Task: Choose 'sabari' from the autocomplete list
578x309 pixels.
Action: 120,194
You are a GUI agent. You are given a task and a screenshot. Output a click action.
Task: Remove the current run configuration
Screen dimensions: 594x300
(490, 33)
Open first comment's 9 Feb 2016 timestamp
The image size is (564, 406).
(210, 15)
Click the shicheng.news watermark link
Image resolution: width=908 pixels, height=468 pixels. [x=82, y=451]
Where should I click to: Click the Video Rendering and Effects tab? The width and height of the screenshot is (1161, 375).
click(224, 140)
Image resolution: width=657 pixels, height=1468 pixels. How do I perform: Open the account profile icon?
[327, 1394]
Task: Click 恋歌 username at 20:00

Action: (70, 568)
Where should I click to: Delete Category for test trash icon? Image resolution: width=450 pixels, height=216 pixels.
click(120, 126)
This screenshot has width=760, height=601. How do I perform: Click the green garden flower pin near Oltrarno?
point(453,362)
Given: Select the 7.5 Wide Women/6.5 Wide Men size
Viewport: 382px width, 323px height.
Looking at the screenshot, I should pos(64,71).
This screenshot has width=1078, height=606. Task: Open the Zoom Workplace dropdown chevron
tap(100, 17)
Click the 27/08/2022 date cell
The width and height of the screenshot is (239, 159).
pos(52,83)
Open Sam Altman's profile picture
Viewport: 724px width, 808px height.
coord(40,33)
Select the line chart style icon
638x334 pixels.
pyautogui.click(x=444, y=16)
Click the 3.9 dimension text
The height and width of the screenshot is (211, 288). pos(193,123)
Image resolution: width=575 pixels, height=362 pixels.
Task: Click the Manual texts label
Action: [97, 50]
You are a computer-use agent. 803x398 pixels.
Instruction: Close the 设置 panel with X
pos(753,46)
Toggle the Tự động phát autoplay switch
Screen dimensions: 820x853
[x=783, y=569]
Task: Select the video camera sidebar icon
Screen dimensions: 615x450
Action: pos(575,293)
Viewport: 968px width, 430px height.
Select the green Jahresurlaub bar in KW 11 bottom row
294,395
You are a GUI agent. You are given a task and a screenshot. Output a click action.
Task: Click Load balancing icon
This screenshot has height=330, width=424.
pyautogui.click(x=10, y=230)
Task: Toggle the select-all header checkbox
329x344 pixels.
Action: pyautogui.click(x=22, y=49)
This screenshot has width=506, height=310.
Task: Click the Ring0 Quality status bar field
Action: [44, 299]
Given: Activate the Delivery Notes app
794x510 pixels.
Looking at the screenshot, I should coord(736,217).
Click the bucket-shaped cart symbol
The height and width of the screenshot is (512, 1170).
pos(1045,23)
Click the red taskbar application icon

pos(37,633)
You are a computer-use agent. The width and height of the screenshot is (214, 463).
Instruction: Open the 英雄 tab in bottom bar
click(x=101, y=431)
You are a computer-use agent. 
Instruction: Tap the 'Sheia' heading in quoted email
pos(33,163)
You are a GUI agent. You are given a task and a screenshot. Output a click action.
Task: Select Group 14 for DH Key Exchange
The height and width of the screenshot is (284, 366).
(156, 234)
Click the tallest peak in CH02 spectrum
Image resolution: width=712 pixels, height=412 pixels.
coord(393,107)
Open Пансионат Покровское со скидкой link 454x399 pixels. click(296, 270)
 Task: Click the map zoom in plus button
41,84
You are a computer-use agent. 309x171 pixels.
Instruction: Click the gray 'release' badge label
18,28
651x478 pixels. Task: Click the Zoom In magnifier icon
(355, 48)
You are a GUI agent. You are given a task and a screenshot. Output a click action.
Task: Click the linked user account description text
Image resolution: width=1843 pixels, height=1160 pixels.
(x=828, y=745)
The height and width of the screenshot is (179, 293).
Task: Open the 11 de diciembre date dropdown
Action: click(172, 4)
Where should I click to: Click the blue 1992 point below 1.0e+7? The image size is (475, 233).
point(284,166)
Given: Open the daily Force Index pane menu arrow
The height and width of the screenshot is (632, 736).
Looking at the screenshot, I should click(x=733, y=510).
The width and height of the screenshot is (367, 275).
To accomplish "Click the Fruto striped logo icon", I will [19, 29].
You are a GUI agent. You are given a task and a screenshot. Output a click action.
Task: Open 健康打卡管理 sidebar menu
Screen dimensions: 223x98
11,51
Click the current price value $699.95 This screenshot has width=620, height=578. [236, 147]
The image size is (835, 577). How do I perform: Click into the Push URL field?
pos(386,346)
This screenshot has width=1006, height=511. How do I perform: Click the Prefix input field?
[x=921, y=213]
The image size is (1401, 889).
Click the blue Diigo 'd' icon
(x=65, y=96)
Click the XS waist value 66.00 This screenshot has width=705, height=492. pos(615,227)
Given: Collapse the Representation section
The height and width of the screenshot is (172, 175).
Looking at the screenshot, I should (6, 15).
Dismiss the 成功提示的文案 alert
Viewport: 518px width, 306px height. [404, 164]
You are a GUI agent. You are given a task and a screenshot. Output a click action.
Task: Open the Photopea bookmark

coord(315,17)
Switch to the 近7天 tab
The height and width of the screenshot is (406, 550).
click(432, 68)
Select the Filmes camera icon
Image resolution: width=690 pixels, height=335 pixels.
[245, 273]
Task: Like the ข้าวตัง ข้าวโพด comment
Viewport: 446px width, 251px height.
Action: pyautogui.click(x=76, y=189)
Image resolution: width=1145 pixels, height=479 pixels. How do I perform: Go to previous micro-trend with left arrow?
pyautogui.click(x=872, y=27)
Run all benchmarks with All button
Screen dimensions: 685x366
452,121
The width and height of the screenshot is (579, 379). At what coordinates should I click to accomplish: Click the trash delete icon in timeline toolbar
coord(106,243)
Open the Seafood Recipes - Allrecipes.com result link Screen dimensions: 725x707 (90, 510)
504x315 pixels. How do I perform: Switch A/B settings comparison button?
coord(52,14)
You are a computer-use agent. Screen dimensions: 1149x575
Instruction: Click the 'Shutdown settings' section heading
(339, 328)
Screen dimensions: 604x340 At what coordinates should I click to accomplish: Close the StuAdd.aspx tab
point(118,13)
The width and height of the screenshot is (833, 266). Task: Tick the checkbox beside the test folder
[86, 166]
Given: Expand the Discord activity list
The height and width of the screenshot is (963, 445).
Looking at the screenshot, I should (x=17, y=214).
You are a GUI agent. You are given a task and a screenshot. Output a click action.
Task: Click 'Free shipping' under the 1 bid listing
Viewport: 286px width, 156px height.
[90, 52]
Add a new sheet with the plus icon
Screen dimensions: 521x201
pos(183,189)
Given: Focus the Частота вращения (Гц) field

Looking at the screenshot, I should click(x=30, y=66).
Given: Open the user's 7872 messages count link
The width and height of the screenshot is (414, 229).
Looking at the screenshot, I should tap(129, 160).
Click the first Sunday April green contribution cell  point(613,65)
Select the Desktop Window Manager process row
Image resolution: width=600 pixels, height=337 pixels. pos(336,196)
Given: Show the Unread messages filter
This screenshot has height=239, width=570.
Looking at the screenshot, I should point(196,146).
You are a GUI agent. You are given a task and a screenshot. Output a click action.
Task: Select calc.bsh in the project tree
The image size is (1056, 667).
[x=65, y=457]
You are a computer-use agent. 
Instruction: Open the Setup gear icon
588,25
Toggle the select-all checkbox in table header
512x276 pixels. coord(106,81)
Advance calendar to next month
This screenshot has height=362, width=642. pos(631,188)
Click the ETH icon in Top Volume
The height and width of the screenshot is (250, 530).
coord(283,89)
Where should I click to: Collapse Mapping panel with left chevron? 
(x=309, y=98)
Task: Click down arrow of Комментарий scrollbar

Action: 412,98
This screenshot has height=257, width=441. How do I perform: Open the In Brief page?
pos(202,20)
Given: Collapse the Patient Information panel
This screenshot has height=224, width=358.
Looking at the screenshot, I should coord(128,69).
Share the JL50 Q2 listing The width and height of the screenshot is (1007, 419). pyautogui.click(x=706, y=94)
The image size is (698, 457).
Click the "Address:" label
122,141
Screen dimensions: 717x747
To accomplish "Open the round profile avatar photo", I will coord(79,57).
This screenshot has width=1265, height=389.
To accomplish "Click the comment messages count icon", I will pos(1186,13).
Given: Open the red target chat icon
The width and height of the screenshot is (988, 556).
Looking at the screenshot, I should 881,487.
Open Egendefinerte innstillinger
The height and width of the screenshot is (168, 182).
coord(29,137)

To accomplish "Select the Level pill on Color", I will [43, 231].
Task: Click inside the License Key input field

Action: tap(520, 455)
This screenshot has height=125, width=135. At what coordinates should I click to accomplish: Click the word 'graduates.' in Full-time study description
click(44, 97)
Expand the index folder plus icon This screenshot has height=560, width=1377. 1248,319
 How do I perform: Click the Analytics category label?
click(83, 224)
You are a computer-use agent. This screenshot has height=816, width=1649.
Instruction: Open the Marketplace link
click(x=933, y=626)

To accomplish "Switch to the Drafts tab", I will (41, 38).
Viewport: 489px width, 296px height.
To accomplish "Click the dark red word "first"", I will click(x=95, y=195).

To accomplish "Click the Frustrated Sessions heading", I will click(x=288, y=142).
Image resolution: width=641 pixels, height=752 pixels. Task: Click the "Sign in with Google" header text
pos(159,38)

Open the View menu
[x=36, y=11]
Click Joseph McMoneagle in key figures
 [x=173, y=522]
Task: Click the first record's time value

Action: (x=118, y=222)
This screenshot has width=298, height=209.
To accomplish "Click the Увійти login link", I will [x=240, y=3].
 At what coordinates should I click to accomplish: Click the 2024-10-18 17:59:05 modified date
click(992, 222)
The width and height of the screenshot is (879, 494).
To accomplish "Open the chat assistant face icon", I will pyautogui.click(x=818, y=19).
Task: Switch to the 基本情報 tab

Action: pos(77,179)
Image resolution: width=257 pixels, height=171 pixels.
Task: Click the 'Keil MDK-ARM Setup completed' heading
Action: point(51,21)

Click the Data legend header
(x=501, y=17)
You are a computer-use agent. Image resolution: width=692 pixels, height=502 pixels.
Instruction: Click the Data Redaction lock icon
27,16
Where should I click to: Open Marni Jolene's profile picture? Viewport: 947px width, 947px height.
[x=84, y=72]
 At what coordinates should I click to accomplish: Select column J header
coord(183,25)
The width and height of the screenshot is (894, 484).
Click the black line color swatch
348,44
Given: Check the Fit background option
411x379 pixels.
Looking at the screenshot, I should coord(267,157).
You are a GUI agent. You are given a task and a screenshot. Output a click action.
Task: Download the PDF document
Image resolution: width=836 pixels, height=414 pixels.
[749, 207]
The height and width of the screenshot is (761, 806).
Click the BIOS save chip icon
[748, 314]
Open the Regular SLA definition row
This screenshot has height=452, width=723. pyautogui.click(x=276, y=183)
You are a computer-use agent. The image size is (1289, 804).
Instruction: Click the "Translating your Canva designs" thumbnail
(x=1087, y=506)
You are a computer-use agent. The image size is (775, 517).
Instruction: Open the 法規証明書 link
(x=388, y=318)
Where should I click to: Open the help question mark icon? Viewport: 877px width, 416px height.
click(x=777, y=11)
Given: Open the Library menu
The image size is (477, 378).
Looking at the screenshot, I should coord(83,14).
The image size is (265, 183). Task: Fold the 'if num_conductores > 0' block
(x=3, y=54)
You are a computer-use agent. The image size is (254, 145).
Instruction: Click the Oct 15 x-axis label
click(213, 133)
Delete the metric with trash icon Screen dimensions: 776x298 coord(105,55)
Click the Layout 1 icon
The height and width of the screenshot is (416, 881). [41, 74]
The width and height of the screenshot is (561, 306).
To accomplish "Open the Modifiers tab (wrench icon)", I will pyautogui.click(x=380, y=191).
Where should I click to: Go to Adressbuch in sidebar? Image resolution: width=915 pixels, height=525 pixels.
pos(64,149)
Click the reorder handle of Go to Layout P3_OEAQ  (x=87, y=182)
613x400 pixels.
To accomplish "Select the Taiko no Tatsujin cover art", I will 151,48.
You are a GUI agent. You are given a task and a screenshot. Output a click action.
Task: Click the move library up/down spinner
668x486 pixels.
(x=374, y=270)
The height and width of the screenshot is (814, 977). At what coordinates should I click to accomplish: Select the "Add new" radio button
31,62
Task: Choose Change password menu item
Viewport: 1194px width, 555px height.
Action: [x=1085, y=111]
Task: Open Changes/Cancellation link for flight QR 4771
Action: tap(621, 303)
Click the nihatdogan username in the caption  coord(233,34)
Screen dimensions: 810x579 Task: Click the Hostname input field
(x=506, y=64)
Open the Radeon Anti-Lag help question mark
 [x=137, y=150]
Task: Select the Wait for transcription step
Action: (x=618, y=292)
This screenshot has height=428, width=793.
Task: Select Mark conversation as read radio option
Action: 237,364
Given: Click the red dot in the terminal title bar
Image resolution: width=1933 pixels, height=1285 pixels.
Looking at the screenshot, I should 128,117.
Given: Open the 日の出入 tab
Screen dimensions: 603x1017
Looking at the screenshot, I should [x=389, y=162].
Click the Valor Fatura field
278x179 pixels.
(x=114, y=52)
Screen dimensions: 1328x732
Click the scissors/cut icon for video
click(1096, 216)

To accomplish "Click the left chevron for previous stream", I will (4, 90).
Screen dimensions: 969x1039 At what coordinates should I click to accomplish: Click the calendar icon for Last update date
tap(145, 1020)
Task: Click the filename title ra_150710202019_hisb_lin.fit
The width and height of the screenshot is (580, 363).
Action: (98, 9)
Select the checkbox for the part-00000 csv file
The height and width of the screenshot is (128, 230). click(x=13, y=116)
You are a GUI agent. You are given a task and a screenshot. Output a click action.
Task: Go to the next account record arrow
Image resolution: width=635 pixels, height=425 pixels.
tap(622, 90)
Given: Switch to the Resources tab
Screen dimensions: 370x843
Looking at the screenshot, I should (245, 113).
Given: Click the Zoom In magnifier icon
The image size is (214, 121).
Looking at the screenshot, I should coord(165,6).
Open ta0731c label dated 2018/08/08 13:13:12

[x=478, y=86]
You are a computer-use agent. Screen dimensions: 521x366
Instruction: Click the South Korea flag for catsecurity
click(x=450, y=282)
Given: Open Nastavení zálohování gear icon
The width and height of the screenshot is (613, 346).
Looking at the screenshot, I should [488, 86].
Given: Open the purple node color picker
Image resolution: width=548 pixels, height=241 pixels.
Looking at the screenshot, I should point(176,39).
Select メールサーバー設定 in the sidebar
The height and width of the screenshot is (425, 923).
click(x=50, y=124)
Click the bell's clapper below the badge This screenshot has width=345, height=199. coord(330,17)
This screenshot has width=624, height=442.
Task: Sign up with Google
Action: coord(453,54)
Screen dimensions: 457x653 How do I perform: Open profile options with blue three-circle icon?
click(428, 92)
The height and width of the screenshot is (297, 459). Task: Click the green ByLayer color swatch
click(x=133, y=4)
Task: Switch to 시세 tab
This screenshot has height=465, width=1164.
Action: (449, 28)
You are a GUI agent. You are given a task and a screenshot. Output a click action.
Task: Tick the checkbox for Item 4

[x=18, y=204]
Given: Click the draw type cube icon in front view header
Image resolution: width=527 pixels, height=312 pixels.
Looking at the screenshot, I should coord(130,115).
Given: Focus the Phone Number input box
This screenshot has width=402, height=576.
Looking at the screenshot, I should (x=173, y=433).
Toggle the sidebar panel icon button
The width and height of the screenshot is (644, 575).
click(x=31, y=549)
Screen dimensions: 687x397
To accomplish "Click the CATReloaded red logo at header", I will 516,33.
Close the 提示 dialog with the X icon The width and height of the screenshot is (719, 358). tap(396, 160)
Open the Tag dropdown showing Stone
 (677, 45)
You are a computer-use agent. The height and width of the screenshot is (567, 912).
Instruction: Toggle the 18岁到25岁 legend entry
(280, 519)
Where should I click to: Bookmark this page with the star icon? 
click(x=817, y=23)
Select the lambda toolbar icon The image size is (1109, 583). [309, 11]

|---|

» **EXERCISE PROMPT**:
Look through the listing above and copy each line where the string "current" occurs.

» **OUTPUT FOR THIS TASK**:
Task: Remove the current run configuration
Click the current price value $699.95 This screenshot has width=620, height=578. [236, 147]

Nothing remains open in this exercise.